BuzzFeed's attempt at an inspiring, empowering video for women falls short, and the target audience is having no problem letting BuzzFeed know it.
"Photoshopping Real Women Into Cover Models" opens with four women lamenting that they'd never look like models in a magazine spread. Each woman then participates in a professional photo shoot—hair, makeup, styling and all—and then a Photoshop expert retouches the images to make them look like typical magazine cover models.
We watch the women's reactions as they see the photos for the first time. And … all of them dislike the retouched photos of themselves.
In light of the wildly popular Dove campaign and the praise Aerie received for promising not to retouch its photos of models, why aren't more people loving this video? Maybe it seems too contrived, and the creators seem too intent on pushing a message to the viewers. The women looked lovely during the photo shoots, and their reactions just don't seem very honest.
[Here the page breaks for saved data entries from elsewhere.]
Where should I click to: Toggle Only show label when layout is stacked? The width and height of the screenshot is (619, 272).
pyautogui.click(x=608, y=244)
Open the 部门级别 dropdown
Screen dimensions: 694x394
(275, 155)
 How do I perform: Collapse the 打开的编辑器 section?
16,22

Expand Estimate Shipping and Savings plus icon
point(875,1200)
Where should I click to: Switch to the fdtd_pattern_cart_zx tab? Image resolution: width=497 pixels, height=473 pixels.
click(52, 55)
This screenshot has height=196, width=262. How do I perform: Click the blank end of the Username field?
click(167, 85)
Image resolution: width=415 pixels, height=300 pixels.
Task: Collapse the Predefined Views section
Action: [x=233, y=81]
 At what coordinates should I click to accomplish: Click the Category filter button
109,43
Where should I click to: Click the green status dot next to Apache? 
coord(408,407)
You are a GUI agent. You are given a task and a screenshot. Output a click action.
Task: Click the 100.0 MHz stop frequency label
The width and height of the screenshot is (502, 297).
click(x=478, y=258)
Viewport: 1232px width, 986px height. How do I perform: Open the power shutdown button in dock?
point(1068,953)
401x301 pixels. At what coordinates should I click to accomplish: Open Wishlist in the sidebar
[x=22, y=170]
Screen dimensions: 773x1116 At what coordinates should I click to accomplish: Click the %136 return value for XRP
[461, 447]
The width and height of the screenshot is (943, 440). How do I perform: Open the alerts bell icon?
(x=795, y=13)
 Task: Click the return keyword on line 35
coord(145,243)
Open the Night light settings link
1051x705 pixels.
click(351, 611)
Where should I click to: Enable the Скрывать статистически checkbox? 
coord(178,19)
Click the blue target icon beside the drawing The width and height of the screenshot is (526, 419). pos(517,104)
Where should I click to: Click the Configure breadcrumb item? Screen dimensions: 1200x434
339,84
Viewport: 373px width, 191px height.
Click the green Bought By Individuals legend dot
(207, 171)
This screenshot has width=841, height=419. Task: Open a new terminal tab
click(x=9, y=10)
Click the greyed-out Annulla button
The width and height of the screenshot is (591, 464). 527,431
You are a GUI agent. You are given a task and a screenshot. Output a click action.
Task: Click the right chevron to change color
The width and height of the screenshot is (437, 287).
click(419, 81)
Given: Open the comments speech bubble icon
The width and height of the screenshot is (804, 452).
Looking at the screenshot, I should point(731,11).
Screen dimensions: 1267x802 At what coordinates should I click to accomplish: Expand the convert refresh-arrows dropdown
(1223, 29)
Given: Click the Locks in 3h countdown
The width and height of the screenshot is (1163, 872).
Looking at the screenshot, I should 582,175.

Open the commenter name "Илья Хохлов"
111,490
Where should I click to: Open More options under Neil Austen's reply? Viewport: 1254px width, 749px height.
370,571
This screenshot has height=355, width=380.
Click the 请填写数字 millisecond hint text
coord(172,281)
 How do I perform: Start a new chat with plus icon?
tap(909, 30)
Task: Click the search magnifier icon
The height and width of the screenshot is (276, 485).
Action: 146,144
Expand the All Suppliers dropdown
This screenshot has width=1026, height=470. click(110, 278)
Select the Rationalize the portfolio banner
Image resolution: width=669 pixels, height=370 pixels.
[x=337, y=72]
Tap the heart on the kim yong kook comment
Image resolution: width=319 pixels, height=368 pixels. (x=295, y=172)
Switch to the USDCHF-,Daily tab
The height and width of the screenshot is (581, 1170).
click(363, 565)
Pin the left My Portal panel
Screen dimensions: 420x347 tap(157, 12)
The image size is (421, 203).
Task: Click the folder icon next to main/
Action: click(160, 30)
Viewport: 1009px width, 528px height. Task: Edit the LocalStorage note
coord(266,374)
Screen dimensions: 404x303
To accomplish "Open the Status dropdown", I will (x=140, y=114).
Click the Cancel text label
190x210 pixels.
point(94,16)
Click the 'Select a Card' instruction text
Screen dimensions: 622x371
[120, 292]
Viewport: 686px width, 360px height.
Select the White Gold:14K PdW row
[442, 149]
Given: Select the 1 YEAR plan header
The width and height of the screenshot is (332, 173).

And while the Photoshop jobs were definitely extreme, the message here is that it's vain for women to even want to look attractive.
"Once someone else has done your makeup, and someone else has done your hair, and someone's directed the way your body looks, and then taken away your imperfections … then there's not much left of who you really are," says one of the four women.
In that one line, women are reduced simply to the way they look.
While some think it's inspirational, others are balking. "Denigrating women for wanting to enhance, improve and better themselves is no better than denigrating women for being fat and ugly," one viewer wrote on Facebook.
If Victoria's Secret's ultra-Photoshopped catalogs are one extreme, and BuzzFeed's "You're vain if you enjoy a blowout" video is the other, maybe most women are looking for a happy medium—at the very least, something that doesn't seem disingenuous.